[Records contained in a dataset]
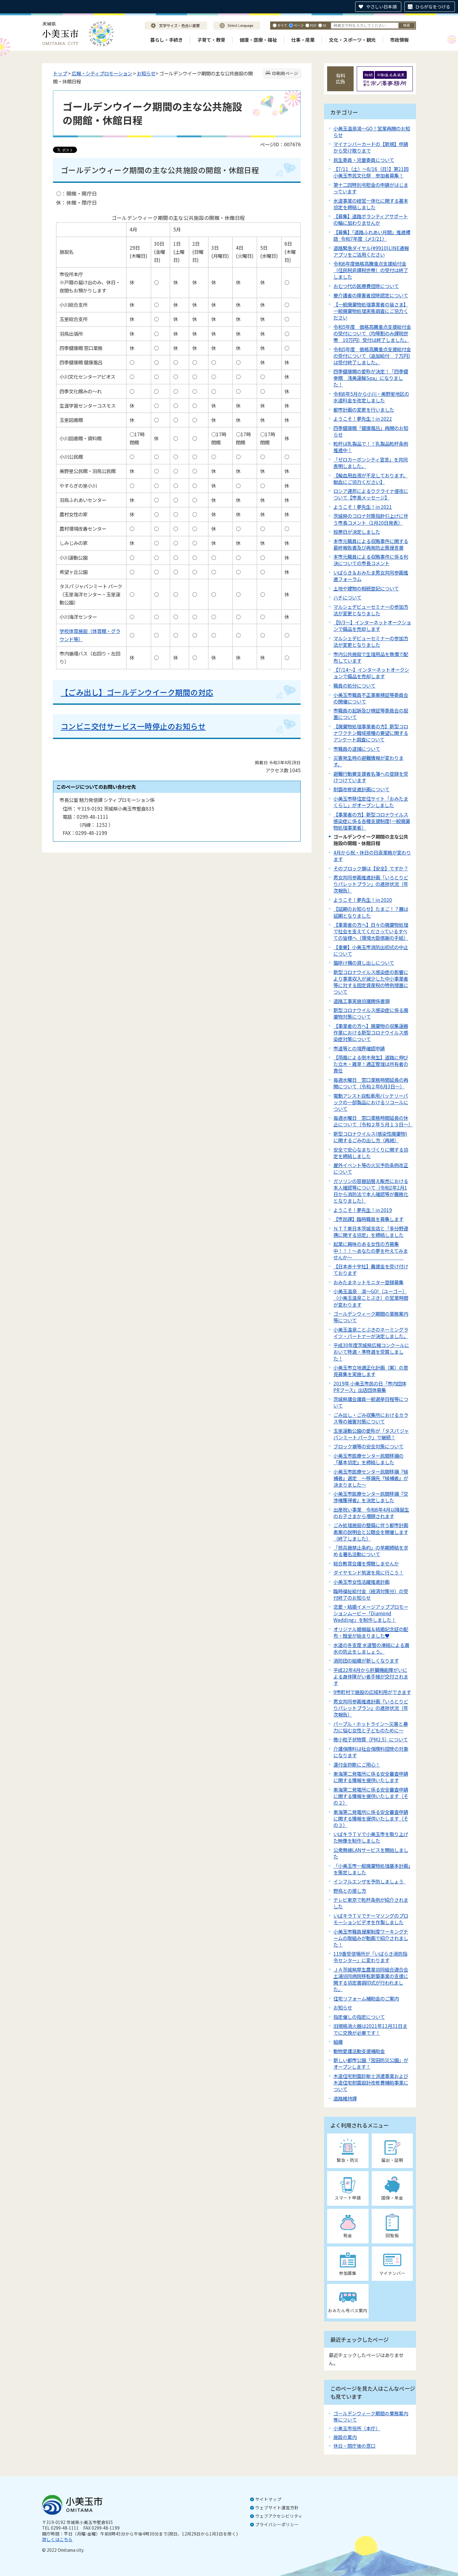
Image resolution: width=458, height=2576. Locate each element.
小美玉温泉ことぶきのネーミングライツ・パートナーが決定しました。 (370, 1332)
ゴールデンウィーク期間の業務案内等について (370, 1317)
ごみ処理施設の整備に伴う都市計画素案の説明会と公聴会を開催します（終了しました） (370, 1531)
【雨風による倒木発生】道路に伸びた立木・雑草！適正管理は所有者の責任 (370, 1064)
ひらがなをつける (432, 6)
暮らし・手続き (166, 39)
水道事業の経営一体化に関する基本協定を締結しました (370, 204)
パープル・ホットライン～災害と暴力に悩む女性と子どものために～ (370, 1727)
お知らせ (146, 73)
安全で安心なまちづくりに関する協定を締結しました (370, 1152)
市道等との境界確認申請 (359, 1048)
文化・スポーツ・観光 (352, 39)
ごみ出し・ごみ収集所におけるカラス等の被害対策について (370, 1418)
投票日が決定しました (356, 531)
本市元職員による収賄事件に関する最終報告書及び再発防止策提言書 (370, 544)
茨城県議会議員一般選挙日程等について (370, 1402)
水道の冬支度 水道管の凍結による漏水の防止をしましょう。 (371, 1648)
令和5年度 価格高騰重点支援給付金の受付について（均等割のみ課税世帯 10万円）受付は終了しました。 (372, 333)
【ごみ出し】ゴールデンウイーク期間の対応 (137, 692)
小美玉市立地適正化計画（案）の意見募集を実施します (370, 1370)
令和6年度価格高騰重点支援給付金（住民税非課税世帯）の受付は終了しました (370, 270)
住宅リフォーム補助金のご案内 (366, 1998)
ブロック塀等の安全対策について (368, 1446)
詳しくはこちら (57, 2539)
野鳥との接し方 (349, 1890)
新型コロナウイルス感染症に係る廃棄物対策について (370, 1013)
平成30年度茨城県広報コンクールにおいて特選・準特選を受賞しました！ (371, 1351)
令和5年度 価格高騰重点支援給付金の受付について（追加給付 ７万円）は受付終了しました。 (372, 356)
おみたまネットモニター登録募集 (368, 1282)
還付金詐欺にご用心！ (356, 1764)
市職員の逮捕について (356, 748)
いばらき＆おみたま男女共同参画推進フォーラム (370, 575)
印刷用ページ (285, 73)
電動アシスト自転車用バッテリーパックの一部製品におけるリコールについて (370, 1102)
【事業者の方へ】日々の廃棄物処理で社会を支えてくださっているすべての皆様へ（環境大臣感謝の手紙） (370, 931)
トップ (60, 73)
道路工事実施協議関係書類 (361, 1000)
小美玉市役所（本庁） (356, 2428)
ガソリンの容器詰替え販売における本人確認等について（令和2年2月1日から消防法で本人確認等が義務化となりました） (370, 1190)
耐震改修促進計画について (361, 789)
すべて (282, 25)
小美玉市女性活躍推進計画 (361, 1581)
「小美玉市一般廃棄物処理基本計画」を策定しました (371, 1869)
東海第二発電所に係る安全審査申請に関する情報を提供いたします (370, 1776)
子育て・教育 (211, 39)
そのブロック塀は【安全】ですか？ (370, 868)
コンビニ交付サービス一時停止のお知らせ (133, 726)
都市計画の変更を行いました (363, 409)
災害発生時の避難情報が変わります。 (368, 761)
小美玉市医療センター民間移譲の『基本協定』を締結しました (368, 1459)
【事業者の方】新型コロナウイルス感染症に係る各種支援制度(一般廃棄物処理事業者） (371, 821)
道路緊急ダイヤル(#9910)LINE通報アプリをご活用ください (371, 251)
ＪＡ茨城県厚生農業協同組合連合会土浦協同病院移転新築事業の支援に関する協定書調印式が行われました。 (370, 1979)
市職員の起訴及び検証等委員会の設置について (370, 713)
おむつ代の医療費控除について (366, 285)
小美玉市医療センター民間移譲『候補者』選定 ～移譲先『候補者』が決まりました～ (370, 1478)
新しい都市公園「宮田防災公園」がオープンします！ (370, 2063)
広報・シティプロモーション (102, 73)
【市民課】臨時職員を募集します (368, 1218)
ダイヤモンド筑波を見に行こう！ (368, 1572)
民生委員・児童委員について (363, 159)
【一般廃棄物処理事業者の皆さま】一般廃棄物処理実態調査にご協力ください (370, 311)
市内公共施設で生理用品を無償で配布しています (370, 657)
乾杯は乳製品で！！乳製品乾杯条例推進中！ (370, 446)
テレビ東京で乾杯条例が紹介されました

### Your objective
Could you reproduce every record above exactly, leaving out any pictures?

### Solved problem
Image resolution: width=458, height=2576. Locate each element.
小美玉温泉ことぶきのネーミングライツ・パートナーが決定しました。 (370, 1332)
ゴールデンウィーク期間の業務案内等について (370, 1317)
ごみ処理施設の整備に伴う都市計画素案の説明会と公聴会を開催します（終了しました） (370, 1531)
【雨風による倒木発生】道路に伸びた立木・雑草！適正管理は所有者の責任 (370, 1064)
ひらがなをつける (432, 6)
暮らし・手続き (166, 39)
水道事業の経営一体化に関する基本協定を締結しました (370, 204)
パープル・ホットライン～災害と暴力に悩む女性と子どものために～ (370, 1727)
お知らせ (146, 73)
安全で安心なまちづくりに関する協定を締結しました (370, 1152)
市道等との境界確認申請 (359, 1048)
文化・スポーツ・観光 (352, 39)
ごみ出し・ごみ収集所におけるカラス等の被害対策について (370, 1418)
投票日が決定しました (356, 531)
本市元職員による収賄事件に関する最終報告書及び再発防止策提言書 (370, 544)
茨城県議会議員一般選挙日程等について (370, 1402)
水道の冬支度 水道管の凍結による漏水の防止をしましょう。 (371, 1648)
令和5年度 価格高騰重点支援給付金の受付について（均等割のみ課税世帯 10万円）受付は終了しました。 (372, 333)
【ごみ出し】ゴールデンウイーク期間の対応 (137, 692)
小美玉市立地適正化計画（案）の意見募集を実施します (370, 1370)
令和6年度価格高騰重点支援給付金（住民税非課税世帯）の受付は終了しました (370, 270)
住宅リフォーム補助金のご案内 (366, 1998)
ブロック塀等の安全対策について (368, 1446)
詳しくはこちら (57, 2539)
野鳥との接し方 (349, 1890)
新型コロナウイルス感染症に係る廃棄物対策について (370, 1013)
平成30年度茨城県広報コンクールにおいて特選・準特選を受賞しました！ (371, 1351)
令和5年度 価格高騰重点支援給付金の受付について（追加給付 ７万円）は受付終了しました。 (372, 356)
おみたまネットモニター登録募集 (368, 1282)
還付金詐欺にご用心！ (356, 1764)
市職員の逮捕について (356, 748)
いばらき＆おみたま男女共同参画推進フォーラム (370, 575)
印刷用ページ (285, 73)
電動アシスト自転車用バッテリーパックの一部製品におけるリコールについて (370, 1102)
【事業者の方へ】日々の廃棄物処理で社会を支えてくださっているすべての皆様へ（環境大臣感謝の手紙） (370, 931)
トップ (60, 73)
道路工事実施協議関係書類 (361, 1000)
小美玉市役所（本庁） (356, 2428)
ガソリンの容器詰替え販売における本人確認等について（令和2年2月1日から消防法で本人確認等が義務化となりました） (370, 1190)
耐震改修促進計画について (361, 789)
すべて (282, 25)
小美玉市女性活躍推進計画 (361, 1581)
「小美玉市一般廃棄物処理基本計画」を策定しました (371, 1869)
東海第二発電所に係る安全審査申請に関する情報を提供いたします (370, 1776)
子育て・教育 (211, 39)
そのブロック塀は【安全】ですか？ (370, 868)
コンビニ交付サービス一時停止のお知らせ (133, 726)
都市計画の変更を行いました (363, 409)
災害発生時の避難情報が変わります。 (368, 761)
小美玉市医療センター民間移譲の『基本協定』を締結しました (368, 1459)
【事業者の方】新型コロナウイルス感染症に係る各種支援制度(一般廃棄物処理事業者） (371, 821)
道路緊急ダイヤル(#9910)LINE通報アプリをご活用ください (371, 251)
ＪＡ茨城県厚生農業協同組合連合会土浦協同病院移転新築事業の支援に関する協定書調印式が行われました。 (370, 1979)
市職員の起訴及び検証等委員会の設置について (370, 713)
おむつ代の医療費控除について (366, 285)
小美玉市医療センター民間移譲『候補者』選定 ～移譲先『候補者』が決まりました～ (370, 1478)
新しい都市公園「宮田防災公園」がオープンします！ (370, 2063)
広報・シティプロモーション (102, 73)
【市民課】臨時職員を募集します (368, 1218)
ダイヤモンド筑波を見に行こう！ (368, 1572)
民生委員・児童委員について (363, 159)
【一般廃棄物処理事業者の皆さま】一般廃棄物処理実態調査にご協力ください (370, 311)
市内公共施設で生理用品を無償で配布しています (370, 657)
乾杯は乳製品で！！乳製品乾杯条例推進中！ (370, 446)
テレビ東京で乾杯条例が紹介されました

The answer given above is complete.